In the case of Luis Fernando Camacho, his discursive strategy was based on the fact that he was a candidate who represented the renewal of the Bolivian political class, a man devotedl to the religious faith (Catholic and Christian) and the new political leader that the eastern region of Bolivia (mainly the department of Santa Cruz) needed. His background: having confronted Evo Morales in 2019 and then provoked his resignation -when there was supposedly fraud- generated his credentials to run for president. However, it was a failure. The region-youth symbiosis had an effect on only 14.1% of the voters – according to the Jubilee quick count (an institution with high credibility in the development of surveys of voting intentions) – and marked a social polarization with the East versus West divide.
What are the challenges of the new president-elect?

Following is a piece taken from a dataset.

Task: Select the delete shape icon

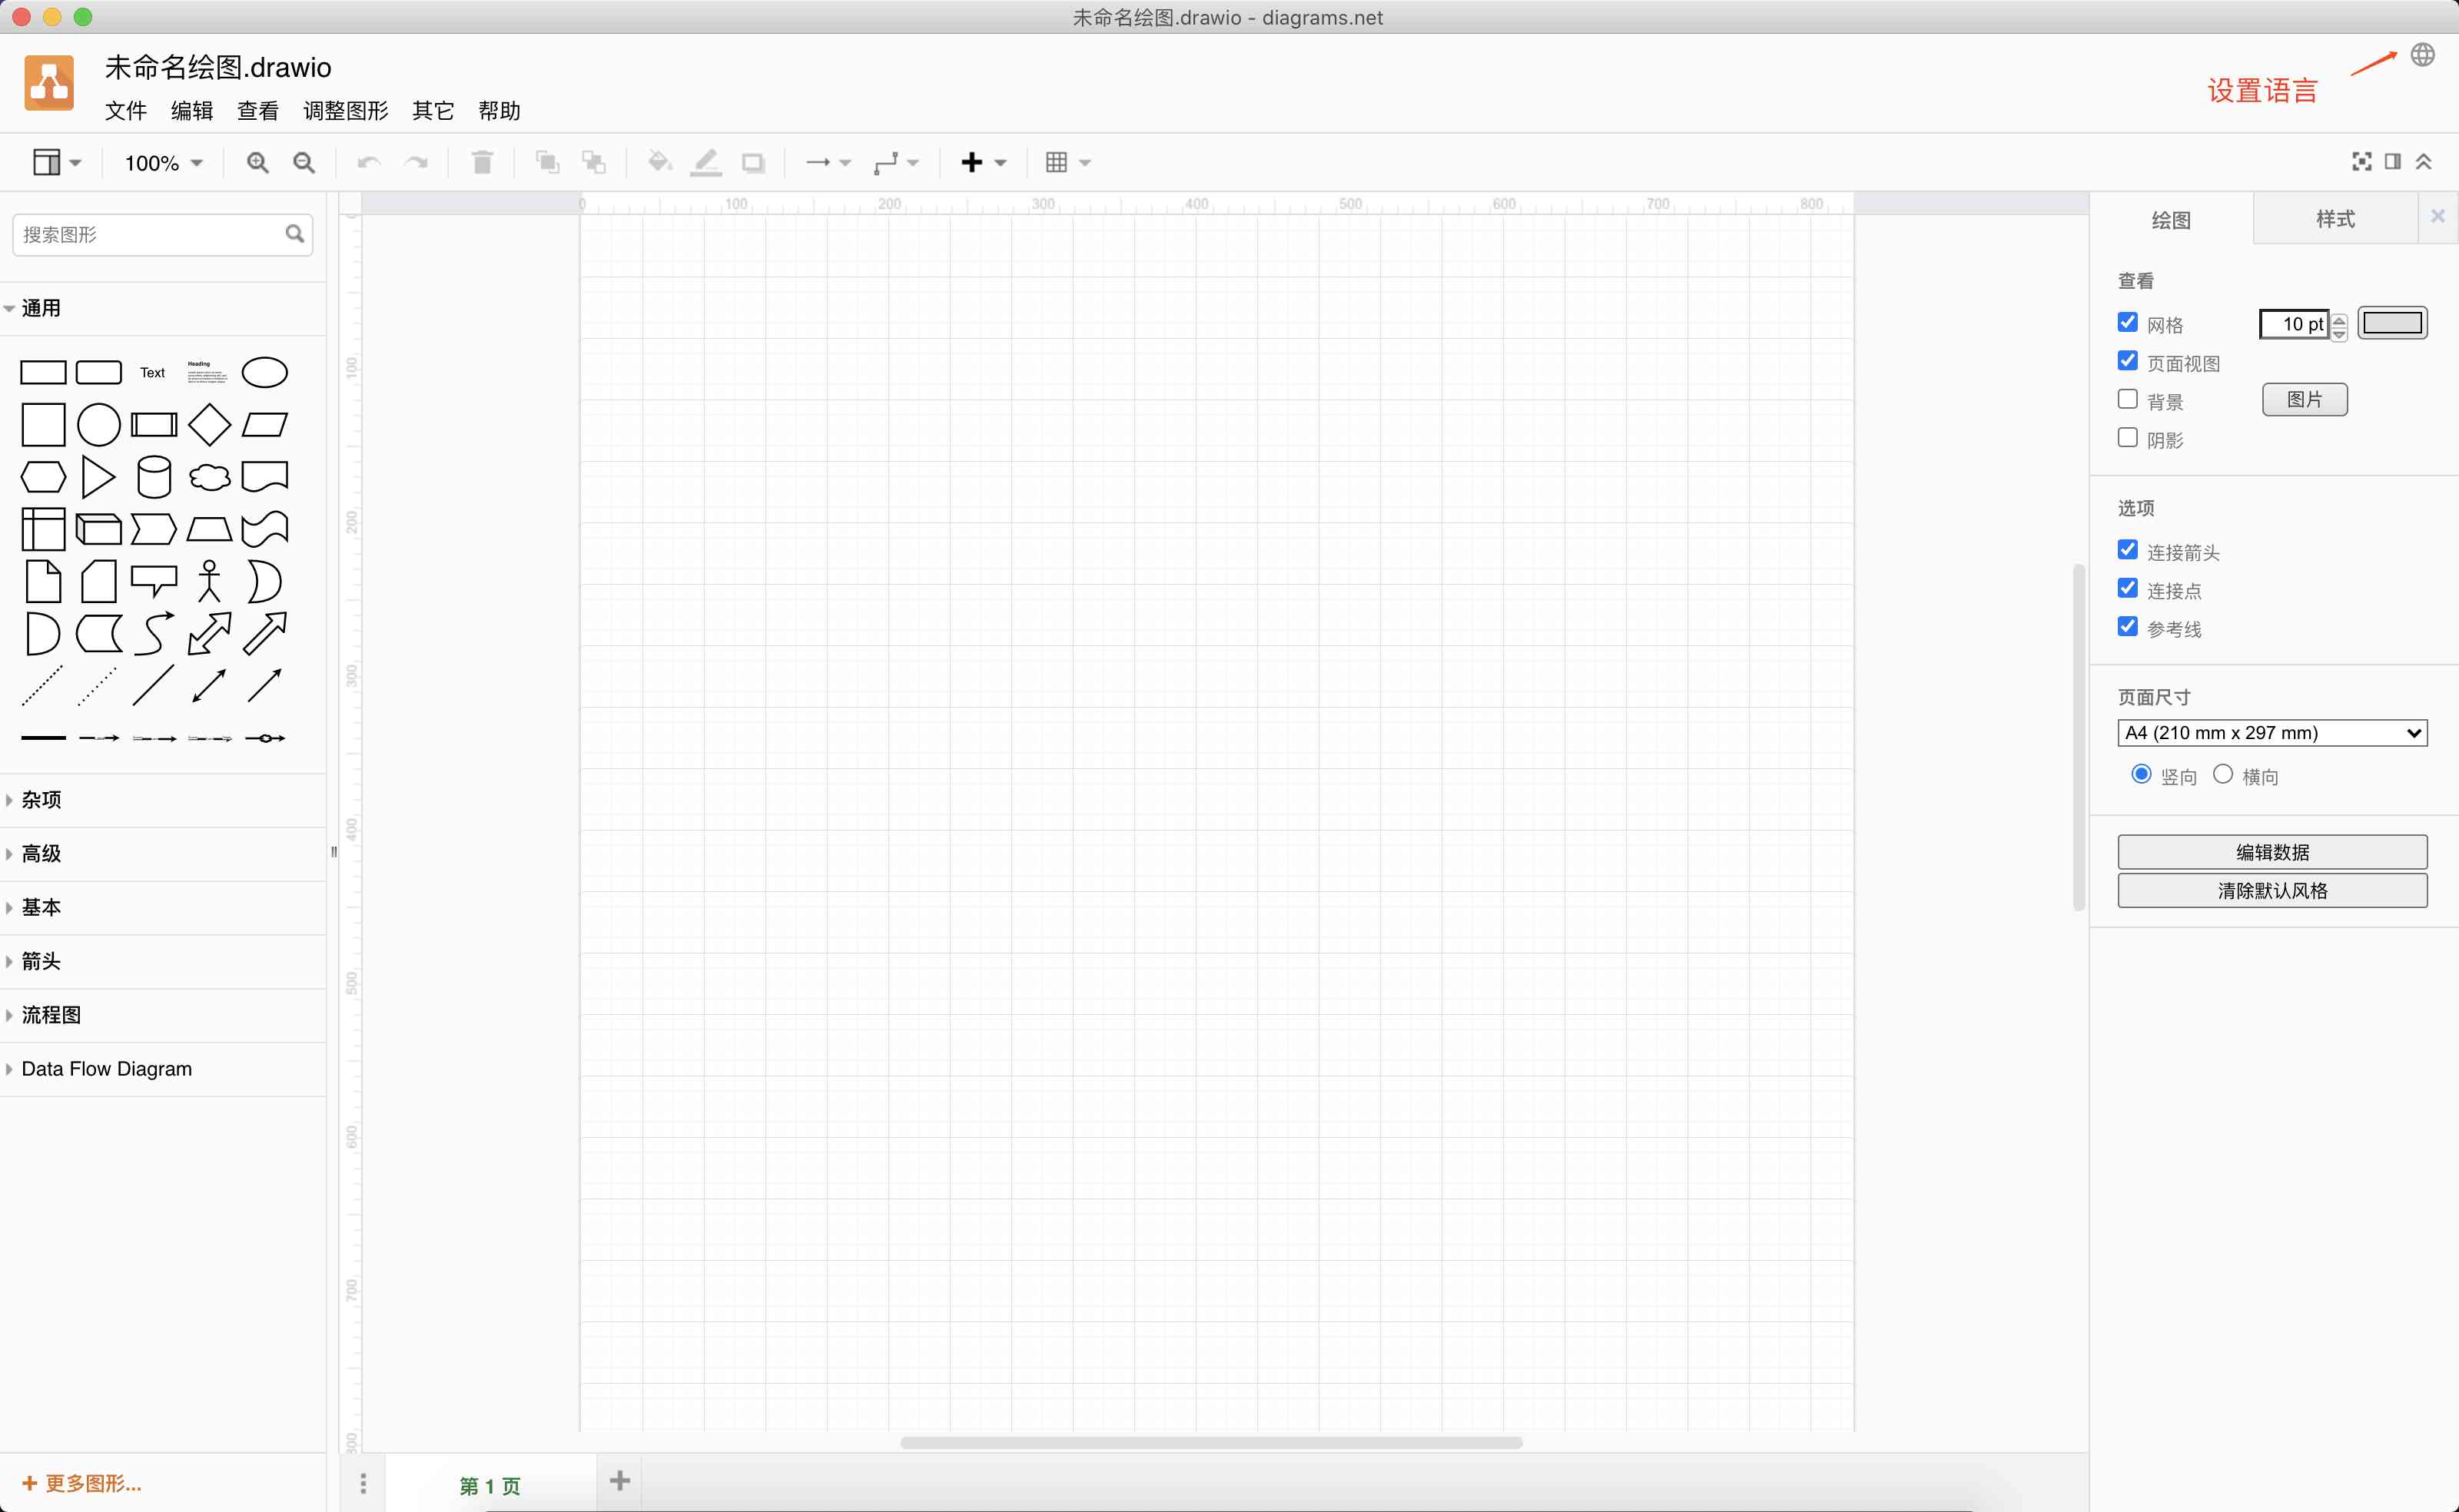Action: (485, 161)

Although for a large part of the population (voters) Luis Arce has the necessary credits to manage the State’s finances in the context of a pandemic that has economically affected the most vulnerable population, he also has the great challenge of strengthening democratic institutions. If the majority in the new Plurinational Assembly (parliament) is represented by his party (MAS) – as is planned – then he will have a free hand to set the agenda for various pending issues and problems. However, if the agenda of issues of the minority is made unfeasible in its entirety, not much progress will have been made. If the officialdom neutralizes the opposition politically and the opposition remains fragmented and disoriented, we will have a new administration characterized by the cacophony of the opposition and the onslaught of the opposition. Nothing new under the stars in Bolivia.
It is necessary to emphasize that, in the international context, the triumph of MAS has been a half-court goal by the Latin American progressive left. Cuban President Miguel Díaz-Canel touted: “Congratulations to MAS, which has recovered at the polls the power that was usurped by the oligarchy, with the complicity of the OAS and imperial guidance. For his part, the former Ecuadorian president, Rafael Correa, wrote: Jallalla Bolivia! A hug to the brothers Luis Arce and David Choquehuanca. With their leadership, together with Evo and Alvaro, our beloved Bolivia returns to its people, returns also to the Great Homeland”.
a great doubt that remains in the air is the independence-dependence and closeness-leaving between Arce and Morales.
Now then, a great doubt that remains in the air is the independence-dependence and closeness-leaving between Arce and Morales. Will Luis Arce have his own style of governing? Or will Morales be the one to pull the strings of power? Only time will tell. For now, the truth is that he has won an election with his own merits and will have as his running mate the former foreign minister David Choquehuanca – he is considered to be “the last Inca” – who was elected by various indigenous and popular organizations, mainly from the west of the country, to be the vice-presidential candidate. Here another question arises: to what extent are their respective visions and agendas on the state, economy and society of Arce and Choquehuanca coincident?
This will be the fourth time that MAS reaches the national government with broad electoral support and a new pair with different profiles from their predecessors: a president with the image of a technocrat and a vice president with the face of an indigenous person. The return of MAS to the government and of Evo Morales to the country are two political events that transmit, in parallel, anger for some and hope for others. “We are going to govern for all Bolivians, we are going to build a government of national unity,” was one of Arce’s messages as president-elect. Let’s hope that these words are not carried away by the wind and that the new president shows that he will do everything possible to put them into practice, because there is a lot of need.